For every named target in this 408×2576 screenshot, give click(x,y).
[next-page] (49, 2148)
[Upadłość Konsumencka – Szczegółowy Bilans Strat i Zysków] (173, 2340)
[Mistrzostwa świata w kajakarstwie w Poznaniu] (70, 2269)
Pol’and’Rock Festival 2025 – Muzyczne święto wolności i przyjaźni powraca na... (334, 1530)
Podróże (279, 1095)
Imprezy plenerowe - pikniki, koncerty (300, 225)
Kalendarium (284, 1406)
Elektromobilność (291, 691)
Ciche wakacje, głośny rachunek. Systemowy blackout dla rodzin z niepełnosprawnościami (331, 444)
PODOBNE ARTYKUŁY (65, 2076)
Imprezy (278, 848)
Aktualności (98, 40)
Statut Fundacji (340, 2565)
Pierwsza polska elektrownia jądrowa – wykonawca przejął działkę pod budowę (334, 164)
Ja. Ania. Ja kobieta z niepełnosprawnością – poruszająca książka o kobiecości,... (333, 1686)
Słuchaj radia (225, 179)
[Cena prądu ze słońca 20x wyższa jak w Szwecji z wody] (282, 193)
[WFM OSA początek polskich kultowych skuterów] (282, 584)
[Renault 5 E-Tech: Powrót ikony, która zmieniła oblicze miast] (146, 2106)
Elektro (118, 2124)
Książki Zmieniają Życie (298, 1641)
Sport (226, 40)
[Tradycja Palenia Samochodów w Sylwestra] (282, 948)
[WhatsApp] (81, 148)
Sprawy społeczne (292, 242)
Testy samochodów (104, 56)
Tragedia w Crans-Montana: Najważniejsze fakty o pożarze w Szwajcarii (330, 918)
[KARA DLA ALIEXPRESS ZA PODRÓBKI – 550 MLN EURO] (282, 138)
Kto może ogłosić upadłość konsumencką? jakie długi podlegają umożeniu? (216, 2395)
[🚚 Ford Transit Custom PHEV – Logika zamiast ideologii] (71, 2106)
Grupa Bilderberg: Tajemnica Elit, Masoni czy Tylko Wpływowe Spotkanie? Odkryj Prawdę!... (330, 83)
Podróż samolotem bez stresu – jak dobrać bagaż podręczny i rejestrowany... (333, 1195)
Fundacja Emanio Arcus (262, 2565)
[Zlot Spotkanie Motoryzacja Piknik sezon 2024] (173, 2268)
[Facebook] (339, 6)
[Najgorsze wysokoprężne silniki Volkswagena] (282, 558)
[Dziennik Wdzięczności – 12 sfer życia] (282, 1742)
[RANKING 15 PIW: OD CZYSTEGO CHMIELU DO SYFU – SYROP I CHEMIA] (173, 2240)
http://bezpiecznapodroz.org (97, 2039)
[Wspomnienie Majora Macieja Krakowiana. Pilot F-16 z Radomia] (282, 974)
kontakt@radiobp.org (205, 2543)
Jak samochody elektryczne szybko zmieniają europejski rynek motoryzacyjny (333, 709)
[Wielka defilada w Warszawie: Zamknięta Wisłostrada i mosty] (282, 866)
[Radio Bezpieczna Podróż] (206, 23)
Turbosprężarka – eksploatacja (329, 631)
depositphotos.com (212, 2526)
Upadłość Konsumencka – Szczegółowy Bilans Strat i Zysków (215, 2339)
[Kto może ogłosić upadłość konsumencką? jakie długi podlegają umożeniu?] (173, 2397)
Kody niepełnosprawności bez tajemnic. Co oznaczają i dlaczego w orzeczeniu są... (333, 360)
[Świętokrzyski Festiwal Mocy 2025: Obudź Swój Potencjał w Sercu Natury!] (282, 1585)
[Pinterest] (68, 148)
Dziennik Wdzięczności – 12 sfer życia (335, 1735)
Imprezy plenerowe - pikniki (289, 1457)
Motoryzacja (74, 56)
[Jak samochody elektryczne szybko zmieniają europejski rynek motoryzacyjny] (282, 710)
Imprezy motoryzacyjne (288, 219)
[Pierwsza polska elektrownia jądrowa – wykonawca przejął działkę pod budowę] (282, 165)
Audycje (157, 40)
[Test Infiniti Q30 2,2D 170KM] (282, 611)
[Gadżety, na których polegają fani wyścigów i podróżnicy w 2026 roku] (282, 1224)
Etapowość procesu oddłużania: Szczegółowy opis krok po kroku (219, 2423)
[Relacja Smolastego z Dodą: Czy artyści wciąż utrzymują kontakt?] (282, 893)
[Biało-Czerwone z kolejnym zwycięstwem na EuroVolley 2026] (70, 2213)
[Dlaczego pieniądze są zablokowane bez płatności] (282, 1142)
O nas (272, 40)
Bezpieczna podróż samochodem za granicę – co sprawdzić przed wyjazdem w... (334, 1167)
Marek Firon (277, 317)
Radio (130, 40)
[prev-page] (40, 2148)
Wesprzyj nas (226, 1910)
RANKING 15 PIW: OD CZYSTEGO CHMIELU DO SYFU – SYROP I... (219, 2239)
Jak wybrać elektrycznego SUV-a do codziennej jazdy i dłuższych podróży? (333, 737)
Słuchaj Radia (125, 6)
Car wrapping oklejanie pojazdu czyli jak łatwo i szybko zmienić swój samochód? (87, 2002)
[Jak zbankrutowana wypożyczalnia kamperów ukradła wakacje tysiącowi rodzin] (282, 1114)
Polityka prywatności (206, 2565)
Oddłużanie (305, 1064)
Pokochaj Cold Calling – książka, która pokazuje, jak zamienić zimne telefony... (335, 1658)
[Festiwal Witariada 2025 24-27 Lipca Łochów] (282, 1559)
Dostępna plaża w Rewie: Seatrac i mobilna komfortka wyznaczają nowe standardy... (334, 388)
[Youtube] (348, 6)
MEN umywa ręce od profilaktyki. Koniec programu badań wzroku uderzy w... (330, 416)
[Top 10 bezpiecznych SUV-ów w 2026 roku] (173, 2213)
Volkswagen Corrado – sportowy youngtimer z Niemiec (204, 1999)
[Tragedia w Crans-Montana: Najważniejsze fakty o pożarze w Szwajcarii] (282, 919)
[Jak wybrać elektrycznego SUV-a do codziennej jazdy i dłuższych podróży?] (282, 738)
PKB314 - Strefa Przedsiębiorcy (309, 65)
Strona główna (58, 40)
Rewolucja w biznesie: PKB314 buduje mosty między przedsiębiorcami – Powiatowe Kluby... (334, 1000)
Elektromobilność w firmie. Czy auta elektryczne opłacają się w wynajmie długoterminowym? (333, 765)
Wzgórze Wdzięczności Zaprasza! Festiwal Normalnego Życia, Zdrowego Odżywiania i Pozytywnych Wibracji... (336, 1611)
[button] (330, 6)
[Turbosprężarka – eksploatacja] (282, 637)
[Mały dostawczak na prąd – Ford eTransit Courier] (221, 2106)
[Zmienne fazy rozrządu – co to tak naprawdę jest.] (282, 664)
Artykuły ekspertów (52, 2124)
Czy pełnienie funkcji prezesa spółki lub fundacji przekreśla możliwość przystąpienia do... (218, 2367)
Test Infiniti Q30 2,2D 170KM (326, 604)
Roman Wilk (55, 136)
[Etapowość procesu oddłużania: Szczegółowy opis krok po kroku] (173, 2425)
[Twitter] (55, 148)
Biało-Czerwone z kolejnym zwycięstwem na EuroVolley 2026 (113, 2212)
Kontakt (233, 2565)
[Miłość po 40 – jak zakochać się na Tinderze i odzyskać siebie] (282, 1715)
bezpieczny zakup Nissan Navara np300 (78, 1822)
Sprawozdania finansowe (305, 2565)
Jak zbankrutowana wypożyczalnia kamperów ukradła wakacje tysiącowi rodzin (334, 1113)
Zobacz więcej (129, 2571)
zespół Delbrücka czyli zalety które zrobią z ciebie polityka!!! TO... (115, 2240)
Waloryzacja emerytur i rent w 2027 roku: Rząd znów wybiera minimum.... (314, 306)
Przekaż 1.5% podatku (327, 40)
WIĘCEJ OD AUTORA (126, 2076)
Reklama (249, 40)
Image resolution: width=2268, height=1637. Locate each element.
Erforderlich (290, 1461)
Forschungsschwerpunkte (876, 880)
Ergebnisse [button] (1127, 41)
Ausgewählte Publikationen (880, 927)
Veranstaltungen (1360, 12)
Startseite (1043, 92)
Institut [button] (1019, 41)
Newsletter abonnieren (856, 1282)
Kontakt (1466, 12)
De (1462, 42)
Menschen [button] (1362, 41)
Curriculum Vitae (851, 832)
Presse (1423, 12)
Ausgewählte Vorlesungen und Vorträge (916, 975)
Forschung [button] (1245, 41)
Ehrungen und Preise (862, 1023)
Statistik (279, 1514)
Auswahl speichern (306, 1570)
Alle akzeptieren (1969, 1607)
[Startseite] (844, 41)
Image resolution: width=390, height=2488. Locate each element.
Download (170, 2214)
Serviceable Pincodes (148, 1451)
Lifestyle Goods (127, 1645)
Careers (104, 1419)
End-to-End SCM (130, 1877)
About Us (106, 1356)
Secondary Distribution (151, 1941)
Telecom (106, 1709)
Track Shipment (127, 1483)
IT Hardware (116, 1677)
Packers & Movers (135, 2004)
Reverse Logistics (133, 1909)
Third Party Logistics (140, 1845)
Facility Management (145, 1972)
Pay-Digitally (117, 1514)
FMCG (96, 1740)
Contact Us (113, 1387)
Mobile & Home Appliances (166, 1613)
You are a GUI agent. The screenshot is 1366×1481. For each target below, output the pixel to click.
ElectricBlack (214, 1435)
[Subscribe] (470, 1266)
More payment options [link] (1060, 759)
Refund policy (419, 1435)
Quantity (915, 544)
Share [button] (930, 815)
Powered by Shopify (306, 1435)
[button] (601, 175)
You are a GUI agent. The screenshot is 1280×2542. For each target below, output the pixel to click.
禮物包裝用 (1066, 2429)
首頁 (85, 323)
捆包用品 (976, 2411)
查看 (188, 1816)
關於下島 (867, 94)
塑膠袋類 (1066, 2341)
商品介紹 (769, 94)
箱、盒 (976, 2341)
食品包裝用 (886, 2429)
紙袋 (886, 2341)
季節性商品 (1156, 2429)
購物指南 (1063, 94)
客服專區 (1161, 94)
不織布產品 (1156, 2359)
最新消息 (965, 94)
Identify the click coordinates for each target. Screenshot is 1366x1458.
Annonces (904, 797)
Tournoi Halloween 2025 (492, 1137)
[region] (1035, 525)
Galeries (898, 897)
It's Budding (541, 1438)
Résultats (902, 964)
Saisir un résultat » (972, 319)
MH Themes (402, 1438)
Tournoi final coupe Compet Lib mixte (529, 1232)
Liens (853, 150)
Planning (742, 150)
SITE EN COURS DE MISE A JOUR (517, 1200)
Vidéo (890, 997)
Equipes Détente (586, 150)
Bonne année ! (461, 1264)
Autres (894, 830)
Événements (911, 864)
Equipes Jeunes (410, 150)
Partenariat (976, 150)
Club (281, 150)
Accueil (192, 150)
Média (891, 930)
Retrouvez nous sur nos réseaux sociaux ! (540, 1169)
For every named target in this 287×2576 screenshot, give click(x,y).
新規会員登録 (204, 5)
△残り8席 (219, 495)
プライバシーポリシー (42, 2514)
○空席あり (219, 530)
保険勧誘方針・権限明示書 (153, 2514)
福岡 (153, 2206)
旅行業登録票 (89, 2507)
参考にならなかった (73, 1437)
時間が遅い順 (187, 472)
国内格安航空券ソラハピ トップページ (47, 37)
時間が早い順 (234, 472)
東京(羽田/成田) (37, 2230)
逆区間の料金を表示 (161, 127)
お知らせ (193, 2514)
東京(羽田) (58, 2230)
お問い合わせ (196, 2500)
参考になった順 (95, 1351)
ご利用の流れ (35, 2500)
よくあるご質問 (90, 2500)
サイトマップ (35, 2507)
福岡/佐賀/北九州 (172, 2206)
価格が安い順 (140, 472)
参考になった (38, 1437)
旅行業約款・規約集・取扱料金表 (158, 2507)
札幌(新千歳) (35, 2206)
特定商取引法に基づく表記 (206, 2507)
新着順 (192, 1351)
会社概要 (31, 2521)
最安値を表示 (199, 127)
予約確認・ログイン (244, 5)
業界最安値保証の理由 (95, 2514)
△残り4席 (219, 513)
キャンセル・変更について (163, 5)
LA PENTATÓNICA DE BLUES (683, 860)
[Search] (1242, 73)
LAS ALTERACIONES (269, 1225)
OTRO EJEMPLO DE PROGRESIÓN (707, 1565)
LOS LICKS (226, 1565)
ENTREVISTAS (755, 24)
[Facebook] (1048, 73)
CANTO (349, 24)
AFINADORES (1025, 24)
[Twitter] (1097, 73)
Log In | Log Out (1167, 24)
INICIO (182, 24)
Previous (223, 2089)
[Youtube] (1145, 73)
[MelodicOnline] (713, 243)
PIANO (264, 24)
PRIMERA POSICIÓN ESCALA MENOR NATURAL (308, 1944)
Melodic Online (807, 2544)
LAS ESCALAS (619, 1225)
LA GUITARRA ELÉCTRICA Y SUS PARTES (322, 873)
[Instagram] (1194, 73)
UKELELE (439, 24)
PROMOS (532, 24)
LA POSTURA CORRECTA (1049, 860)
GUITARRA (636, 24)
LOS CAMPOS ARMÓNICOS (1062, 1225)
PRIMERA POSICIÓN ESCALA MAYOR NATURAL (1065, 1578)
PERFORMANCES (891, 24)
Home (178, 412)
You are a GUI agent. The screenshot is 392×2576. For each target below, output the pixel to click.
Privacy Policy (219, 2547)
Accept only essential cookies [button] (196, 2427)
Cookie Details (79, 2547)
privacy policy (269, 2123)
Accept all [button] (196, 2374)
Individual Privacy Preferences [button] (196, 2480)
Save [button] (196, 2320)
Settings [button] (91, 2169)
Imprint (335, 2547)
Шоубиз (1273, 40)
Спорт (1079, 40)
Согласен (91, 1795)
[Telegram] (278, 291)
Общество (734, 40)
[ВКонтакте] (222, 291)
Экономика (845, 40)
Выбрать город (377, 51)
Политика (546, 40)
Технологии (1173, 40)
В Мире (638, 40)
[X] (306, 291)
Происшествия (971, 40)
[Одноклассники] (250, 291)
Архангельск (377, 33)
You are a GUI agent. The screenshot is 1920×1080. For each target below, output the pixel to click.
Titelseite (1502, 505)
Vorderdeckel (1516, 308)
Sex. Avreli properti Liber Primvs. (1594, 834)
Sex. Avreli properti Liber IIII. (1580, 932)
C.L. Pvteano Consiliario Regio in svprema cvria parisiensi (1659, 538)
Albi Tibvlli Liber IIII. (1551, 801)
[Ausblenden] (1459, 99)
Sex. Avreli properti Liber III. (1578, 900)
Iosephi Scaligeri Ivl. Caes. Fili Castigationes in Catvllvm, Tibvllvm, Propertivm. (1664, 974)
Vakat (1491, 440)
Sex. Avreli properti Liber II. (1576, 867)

What is expected – Could you reproduce, exactly, every line above from the line with "[Test Infiniti Q30 2,2D 170KM] (282, 611)" to the line with "Oddłużanie (305, 1064)", and no other line? Both ends count.

Written response –
[Test Infiniti Q30 2,2D 170KM] (282, 611)
[Gadżety, na których polegają fani wyścigów i podróżnicy w 2026 roku] (282, 1224)
Etapowość procesu oddłużania: Szczegółowy opis krok po kroku (219, 2423)
[Relacja Smolastego z Dodą: Czy artyści wciąż utrzymują kontakt?] (282, 893)
[Biało-Czerwone z kolejnym zwycięstwem na EuroVolley 2026] (70, 2213)
[Dlaczego pieniądze są zablokowane bez płatności] (282, 1142)
O nas (272, 40)
Bezpieczna podróż samochodem za granicę – co sprawdzić przed wyjazdem w... (334, 1167)
Marek Firon (277, 317)
Radio (130, 40)
[prev-page] (40, 2148)
Wesprzyj nas (226, 1910)
RANKING 15 PIW: OD CZYSTEGO CHMIELU DO SYFU – SYROP I... (219, 2239)
Jak wybrać elektrycznego SUV-a do codziennej jazdy i dłuższych podróży? (333, 737)
Słuchaj Radia (125, 6)
Car wrapping oklejanie pojazdu czyli jak łatwo i szybko zmienić swój samochód? (87, 2002)
[Jak zbankrutowana wypożyczalnia kamperów ukradła wakacje tysiącowi rodzin] (282, 1114)
Polityka prywatności (206, 2565)
Oddłużanie (305, 1064)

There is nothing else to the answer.